WHAT YOU SHOULD DO: Return exactly the span of lines in the following data that opens with the line containing "Land Use (89, 37)" and closes with the line containing "生物质木屑颗粒熔铝炉 (479, 2275)". Include nothing else.

DATA EXTRACTS:
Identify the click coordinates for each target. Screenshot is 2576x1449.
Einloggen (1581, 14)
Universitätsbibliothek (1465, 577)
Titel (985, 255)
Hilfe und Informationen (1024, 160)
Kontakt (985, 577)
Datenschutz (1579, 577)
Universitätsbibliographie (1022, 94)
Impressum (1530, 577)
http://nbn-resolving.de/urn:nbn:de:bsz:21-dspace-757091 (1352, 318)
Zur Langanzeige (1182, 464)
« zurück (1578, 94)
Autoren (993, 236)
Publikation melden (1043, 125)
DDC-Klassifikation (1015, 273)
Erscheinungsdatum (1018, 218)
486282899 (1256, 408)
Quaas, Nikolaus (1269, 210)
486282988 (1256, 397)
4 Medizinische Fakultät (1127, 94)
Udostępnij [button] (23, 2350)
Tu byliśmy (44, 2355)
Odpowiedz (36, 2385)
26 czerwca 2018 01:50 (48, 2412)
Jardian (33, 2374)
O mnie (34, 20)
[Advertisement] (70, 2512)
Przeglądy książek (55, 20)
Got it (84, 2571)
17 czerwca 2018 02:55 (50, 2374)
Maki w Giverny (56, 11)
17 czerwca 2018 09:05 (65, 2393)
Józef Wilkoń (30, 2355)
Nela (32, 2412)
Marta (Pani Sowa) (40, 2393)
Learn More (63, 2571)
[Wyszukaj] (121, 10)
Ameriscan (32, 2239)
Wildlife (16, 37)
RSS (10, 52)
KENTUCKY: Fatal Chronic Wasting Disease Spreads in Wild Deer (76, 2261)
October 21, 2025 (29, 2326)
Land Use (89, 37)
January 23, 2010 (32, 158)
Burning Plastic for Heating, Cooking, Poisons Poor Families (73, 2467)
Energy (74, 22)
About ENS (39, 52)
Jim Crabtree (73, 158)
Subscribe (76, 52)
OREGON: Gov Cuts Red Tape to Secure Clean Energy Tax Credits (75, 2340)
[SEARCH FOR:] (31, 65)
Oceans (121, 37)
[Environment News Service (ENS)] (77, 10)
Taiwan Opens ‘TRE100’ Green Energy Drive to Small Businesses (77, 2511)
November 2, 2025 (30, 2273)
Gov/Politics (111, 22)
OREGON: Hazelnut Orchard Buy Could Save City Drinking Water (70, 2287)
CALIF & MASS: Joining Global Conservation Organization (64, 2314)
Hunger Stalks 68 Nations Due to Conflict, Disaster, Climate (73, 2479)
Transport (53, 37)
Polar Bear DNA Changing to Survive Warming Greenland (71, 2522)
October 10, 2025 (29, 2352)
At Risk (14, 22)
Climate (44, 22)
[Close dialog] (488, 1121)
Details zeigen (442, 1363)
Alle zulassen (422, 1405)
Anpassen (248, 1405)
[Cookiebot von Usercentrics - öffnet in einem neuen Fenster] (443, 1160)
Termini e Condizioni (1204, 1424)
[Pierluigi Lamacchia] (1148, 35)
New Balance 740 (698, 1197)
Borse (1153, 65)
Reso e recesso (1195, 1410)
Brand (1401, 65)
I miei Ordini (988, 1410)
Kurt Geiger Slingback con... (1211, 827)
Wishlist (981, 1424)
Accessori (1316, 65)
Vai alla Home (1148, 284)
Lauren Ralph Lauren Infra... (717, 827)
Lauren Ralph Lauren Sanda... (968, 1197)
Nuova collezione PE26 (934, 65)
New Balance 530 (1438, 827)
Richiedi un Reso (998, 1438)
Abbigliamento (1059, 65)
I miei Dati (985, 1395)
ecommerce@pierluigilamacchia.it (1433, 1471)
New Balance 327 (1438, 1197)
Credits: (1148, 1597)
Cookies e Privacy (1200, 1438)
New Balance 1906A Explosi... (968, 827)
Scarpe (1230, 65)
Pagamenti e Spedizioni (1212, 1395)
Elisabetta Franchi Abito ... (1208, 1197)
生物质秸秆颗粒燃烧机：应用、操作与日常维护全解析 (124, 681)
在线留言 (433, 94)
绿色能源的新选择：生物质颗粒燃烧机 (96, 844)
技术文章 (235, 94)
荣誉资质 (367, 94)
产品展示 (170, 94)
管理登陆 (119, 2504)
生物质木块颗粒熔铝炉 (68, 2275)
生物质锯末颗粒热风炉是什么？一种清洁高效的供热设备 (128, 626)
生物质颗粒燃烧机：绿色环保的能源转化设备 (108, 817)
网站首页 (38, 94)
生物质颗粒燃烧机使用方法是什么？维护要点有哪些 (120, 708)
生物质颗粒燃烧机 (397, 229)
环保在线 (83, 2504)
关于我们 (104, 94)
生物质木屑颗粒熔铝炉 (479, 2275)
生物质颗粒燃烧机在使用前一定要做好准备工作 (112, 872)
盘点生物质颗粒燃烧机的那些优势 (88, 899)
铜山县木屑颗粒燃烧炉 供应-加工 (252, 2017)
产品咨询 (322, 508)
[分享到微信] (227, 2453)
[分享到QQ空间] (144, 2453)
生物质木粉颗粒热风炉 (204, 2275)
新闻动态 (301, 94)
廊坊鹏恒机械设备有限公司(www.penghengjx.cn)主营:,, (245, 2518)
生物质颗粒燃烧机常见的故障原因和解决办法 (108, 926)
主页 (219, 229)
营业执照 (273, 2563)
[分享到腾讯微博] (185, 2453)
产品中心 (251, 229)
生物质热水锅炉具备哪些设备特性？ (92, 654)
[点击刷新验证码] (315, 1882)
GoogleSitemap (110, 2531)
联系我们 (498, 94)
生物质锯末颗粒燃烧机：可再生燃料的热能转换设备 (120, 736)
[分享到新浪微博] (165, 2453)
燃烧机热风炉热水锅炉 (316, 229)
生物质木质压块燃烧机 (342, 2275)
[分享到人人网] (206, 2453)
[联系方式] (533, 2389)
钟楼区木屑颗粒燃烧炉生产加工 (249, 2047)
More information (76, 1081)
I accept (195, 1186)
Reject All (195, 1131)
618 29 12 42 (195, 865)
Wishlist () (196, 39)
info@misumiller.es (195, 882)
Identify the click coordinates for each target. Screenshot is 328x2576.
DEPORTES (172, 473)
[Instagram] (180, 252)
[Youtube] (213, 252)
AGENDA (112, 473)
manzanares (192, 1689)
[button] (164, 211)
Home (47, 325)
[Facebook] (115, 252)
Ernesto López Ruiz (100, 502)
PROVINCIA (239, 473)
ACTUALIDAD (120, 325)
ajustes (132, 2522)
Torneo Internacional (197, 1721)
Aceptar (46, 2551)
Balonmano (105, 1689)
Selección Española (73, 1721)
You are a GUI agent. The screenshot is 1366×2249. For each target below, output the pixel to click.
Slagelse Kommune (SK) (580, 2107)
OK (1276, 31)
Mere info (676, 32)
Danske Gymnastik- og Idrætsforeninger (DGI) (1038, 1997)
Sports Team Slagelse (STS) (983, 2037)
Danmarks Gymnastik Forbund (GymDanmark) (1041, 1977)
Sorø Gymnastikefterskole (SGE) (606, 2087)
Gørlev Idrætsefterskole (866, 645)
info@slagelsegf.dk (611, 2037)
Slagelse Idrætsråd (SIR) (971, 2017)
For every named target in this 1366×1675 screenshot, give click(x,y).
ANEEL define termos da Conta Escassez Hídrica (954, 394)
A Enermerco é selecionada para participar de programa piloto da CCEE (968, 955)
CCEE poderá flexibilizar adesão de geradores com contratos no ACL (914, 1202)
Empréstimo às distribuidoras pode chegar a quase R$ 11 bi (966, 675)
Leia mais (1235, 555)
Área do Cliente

OUTPUT BELOW:
Land Use (89, 37)
January 23, 2010 (32, 158)
Burning Plastic for Heating, Cooking, Poisons Poor Families (73, 2467)
Energy (74, 22)
About ENS (39, 52)
Jim Crabtree (73, 158)
Subscribe (76, 52)
OREGON: Gov Cuts Red Tape to Secure Clean Energy Tax Credits (75, 2340)
[SEARCH FOR:] (31, 65)
Oceans (121, 37)
[Environment News Service (ENS)] (77, 10)
Taiwan Opens ‘TRE100’ Green Energy Drive to Small Businesses (77, 2511)
November 2, 2025 (30, 2273)
Gov/Politics (111, 22)
OREGON: Hazelnut Orchard Buy Could Save City Drinking Water (70, 2287)
CALIF & MASS: Joining Global Conservation Organization (64, 2314)
Hunger Stalks 68 Nations Due to Conflict, Disaster, Climate (73, 2479)
Transport (53, 37)
Polar Bear DNA Changing to Survive Warming Greenland (71, 2522)
October 10, 2025 (29, 2352)
At Risk (14, 22)
Climate (44, 22)
[Close dialog] (488, 1121)
Details zeigen (442, 1363)
Alle zulassen (422, 1405)
Anpassen (248, 1405)
[Cookiebot von Usercentrics - öffnet in einem neuen Fenster] (443, 1160)
Termini e Condizioni (1204, 1424)
[Pierluigi Lamacchia] (1148, 35)
New Balance 740 (698, 1197)
Borse (1153, 65)
Reso e recesso (1195, 1410)
Brand (1401, 65)
I miei Ordini (988, 1410)
Kurt Geiger Slingback con... (1211, 827)
Wishlist (981, 1424)
Accessori (1316, 65)
Vai alla Home (1148, 284)
Lauren Ralph Lauren Infra... (717, 827)
Lauren Ralph Lauren Sanda... (968, 1197)
Nuova collezione PE26 (934, 65)
New Balance 530 (1438, 827)
Richiedi un Reso (998, 1438)
Abbigliamento (1059, 65)
I miei Dati (985, 1395)
ecommerce@pierluigilamacchia.it (1433, 1471)
New Balance 327 (1438, 1197)
Credits: (1148, 1597)
Cookies e Privacy (1200, 1438)
New Balance 1906A Explosi... (968, 827)
Scarpe (1230, 65)
Pagamenti e Spedizioni (1212, 1395)
Elisabetta Franchi Abito ... (1208, 1197)
生物质秸秆颗粒燃烧机：应用、操作与日常维护全解析 (124, 681)
在线留言 (433, 94)
绿色能源的新选择：生物质颗粒燃烧机 (96, 844)
技术文章 (235, 94)
荣誉资质 (367, 94)
产品展示 (170, 94)
管理登陆 (119, 2504)
生物质木块颗粒熔铝炉 (68, 2275)
生物质锯末颗粒热风炉是什么？一种清洁高效的供热设备 (128, 626)
生物质颗粒燃烧机：绿色环保的能源转化设备 (108, 817)
网站首页 (38, 94)
生物质颗粒燃烧机使用方法是什么？维护要点有哪些 (120, 708)
生物质颗粒燃烧机 (397, 229)
环保在线 (83, 2504)
关于我们 (104, 94)
生物质木屑颗粒熔铝炉 (479, 2275)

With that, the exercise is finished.